Determining the exact orientation of the head is a complicated task. In general, we use two different ways to determine the head pose: either using static methods or using dynamic approaches. Static methods search for the specific features of the face (eyes, lip corners, nostrils etc) on a frame by frame basis, and determine the user’s head orientation by finding the correspondences between the projected co-ordinates of these features and real world co-ordinates. They may use template matching techniques to find the specific features. This method works fine although it requires very accurate spotting of the relevant features. Unfortunately, this action has to be redone at each frame and it is somewhat tedious. Another possibility is to use 3D data, for instance, from a generic 3D head model, to accurately determine the pose of the head on the image.

To introduce time considerations by taking advantage of previous results, dynamic methods have been developed. These methods perform face tracking by analyzing video sequences as a more or less smooth sequence of frames. They use the pose information retrieved from one frame to analyze and derive the pose information on the next one. One of the most extended techniques involves the use of Kalman filters to predict analytical data, as well as the pose parameters themselves.

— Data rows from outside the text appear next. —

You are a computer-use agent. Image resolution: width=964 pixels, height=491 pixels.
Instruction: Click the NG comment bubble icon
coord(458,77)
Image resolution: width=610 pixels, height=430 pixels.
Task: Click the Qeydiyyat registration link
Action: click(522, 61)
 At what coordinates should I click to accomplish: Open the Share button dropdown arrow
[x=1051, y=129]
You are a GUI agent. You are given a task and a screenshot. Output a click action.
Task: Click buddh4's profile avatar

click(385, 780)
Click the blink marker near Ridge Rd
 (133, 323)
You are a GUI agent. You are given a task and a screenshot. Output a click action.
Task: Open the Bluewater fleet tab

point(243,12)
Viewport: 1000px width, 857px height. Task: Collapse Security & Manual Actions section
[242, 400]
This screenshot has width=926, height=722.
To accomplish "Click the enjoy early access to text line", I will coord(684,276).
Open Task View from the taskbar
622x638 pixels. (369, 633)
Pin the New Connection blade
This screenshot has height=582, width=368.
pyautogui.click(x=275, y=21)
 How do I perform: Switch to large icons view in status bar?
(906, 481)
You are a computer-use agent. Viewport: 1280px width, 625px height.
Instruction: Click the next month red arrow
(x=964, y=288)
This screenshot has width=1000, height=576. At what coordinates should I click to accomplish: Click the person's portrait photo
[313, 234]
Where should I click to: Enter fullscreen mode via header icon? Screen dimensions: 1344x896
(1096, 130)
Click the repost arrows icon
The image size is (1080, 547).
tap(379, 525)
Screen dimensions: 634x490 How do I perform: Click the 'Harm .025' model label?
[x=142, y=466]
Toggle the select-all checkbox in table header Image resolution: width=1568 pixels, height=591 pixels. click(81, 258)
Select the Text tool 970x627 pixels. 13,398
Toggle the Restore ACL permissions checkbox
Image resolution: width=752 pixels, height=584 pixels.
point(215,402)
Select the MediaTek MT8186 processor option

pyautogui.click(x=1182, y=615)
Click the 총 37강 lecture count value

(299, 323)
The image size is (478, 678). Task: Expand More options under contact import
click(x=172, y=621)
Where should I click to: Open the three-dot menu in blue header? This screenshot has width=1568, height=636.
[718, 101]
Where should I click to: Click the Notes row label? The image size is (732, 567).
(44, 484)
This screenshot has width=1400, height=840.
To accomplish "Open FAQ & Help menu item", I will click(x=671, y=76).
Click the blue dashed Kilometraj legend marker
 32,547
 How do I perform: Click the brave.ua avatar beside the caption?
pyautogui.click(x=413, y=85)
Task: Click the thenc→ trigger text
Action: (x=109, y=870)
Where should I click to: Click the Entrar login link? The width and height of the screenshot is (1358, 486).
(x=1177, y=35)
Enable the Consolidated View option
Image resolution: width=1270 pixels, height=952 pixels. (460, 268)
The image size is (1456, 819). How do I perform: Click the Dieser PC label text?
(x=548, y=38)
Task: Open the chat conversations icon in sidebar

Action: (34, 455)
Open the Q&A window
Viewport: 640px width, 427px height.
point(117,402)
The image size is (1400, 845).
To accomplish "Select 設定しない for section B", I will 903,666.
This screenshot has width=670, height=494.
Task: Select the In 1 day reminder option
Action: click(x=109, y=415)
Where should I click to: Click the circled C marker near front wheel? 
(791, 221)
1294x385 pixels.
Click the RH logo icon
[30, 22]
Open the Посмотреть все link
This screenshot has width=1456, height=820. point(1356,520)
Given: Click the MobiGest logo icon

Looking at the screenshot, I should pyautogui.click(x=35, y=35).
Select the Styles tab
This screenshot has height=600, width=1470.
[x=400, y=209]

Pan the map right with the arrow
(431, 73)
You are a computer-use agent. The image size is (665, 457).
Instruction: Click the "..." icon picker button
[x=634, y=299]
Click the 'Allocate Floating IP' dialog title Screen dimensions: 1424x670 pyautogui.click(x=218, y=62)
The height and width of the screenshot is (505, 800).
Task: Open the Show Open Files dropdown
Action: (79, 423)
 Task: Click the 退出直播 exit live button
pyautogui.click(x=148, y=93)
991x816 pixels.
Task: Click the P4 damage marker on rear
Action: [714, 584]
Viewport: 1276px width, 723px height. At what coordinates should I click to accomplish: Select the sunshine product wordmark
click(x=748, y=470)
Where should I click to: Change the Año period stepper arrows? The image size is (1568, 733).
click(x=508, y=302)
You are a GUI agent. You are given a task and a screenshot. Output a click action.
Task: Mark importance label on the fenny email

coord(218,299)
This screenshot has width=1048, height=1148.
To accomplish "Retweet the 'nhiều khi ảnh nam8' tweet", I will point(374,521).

Most face detection methods require a training data set of face images, and the databases originally developed for face recognition experiments can be used as training sets for face detection. Since these databases were constructed to empirically evaluate recognition algorithms in certain domains, we first review the characteristics of these databases and their applicability to face detection. Although numerous face detection algorithms have been developed, most have not been tested on data sets with a large number of images. Moreover, most results of experiments reported using different types of test sets. In order to fairly compare methods, a few benchmarks test sets have recently been compiled. There are still few issues that need to be carefully considered in performance evaluation even when the methods use the same test set. One issue is that the researchers have different interpretations of what a ‘successful detection’ is. Another issue is that different training sets are used, particularly for appearance based methods which needs to be addressed for proper face detection.

Finally, it is concluded that although faces have tremendous variability, face detection remains a problem (face versus non face) and a robust face detection system should be effective under full variation in lighting conditions, orientation, pose and partial occlusion.